* _Aim of the task_
Print every one of the following entries again, reproducing each line without any change.

# # # # # # #

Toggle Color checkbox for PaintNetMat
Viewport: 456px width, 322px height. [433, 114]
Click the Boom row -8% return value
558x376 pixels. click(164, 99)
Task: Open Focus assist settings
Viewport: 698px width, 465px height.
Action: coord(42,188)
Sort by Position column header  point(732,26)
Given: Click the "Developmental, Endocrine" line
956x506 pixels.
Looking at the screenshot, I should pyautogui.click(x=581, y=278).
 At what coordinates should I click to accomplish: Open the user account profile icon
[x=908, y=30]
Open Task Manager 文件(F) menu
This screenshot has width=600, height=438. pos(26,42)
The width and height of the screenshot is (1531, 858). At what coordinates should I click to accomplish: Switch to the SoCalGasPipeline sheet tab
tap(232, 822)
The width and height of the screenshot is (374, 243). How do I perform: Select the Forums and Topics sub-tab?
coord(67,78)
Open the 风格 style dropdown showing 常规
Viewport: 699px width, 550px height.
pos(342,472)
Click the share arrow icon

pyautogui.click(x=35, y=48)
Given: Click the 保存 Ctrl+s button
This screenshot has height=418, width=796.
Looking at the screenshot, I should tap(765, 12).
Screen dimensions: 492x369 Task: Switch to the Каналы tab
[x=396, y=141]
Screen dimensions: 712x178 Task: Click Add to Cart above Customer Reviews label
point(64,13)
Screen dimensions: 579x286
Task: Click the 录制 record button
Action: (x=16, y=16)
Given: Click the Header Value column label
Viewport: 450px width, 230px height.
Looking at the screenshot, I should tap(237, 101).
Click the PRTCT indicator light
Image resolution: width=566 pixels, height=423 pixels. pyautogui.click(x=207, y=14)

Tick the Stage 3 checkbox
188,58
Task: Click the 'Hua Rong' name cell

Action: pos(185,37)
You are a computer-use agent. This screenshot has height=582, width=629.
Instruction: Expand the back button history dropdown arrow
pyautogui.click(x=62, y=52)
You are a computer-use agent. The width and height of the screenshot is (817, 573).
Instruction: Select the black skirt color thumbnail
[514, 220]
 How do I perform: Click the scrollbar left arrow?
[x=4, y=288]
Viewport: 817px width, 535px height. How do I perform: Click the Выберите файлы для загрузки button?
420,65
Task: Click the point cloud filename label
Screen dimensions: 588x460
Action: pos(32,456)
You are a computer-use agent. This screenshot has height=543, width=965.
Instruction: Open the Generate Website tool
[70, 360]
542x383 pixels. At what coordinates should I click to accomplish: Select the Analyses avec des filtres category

# # # # # # #

* _Exercise answer_
Toggle Color checkbox for PaintNetMat
Viewport: 456px width, 322px height. [433, 114]
Click the Boom row -8% return value
558x376 pixels. click(164, 99)
Task: Open Focus assist settings
Viewport: 698px width, 465px height.
Action: coord(42,188)
Sort by Position column header  point(732,26)
Given: Click the "Developmental, Endocrine" line
956x506 pixels.
Looking at the screenshot, I should pyautogui.click(x=581, y=278).
 At what coordinates should I click to accomplish: Open the user account profile icon
[x=908, y=30]
Open Task Manager 文件(F) menu
This screenshot has width=600, height=438. pos(26,42)
The width and height of the screenshot is (1531, 858). At what coordinates should I click to accomplish: Switch to the SoCalGasPipeline sheet tab
tap(232, 822)
The width and height of the screenshot is (374, 243). How do I perform: Select the Forums and Topics sub-tab?
coord(67,78)
Open the 风格 style dropdown showing 常规
Viewport: 699px width, 550px height.
pos(342,472)
Click the share arrow icon

pyautogui.click(x=35, y=48)
Given: Click the 保存 Ctrl+s button
This screenshot has height=418, width=796.
Looking at the screenshot, I should tap(765, 12).
Screen dimensions: 492x369 Task: Switch to the Каналы tab
[x=396, y=141]
Screen dimensions: 712x178 Task: Click Add to Cart above Customer Reviews label
point(64,13)
Screen dimensions: 579x286
Task: Click the 录制 record button
Action: (x=16, y=16)
Given: Click the Header Value column label
Viewport: 450px width, 230px height.
Looking at the screenshot, I should tap(237, 101).
Click the PRTCT indicator light
Image resolution: width=566 pixels, height=423 pixels. pyautogui.click(x=207, y=14)

Tick the Stage 3 checkbox
188,58
Task: Click the 'Hua Rong' name cell

Action: pos(185,37)
You are a computer-use agent. This screenshot has height=582, width=629.
Instruction: Expand the back button history dropdown arrow
pyautogui.click(x=62, y=52)
You are a computer-use agent. The width and height of the screenshot is (817, 573).
Instruction: Select the black skirt color thumbnail
[514, 220]
 How do I perform: Click the scrollbar left arrow?
[x=4, y=288]
Viewport: 817px width, 535px height. How do I perform: Click the Выберите файлы для загрузки button?
420,65
Task: Click the point cloud filename label
Screen dimensions: 588x460
Action: pos(32,456)
You are a computer-use agent. This screenshot has height=543, width=965.
Instruction: Open the Generate Website tool
[70, 360]
542x383 pixels. At what coordinates should I click to accomplish: Select the Analyses avec des filtres category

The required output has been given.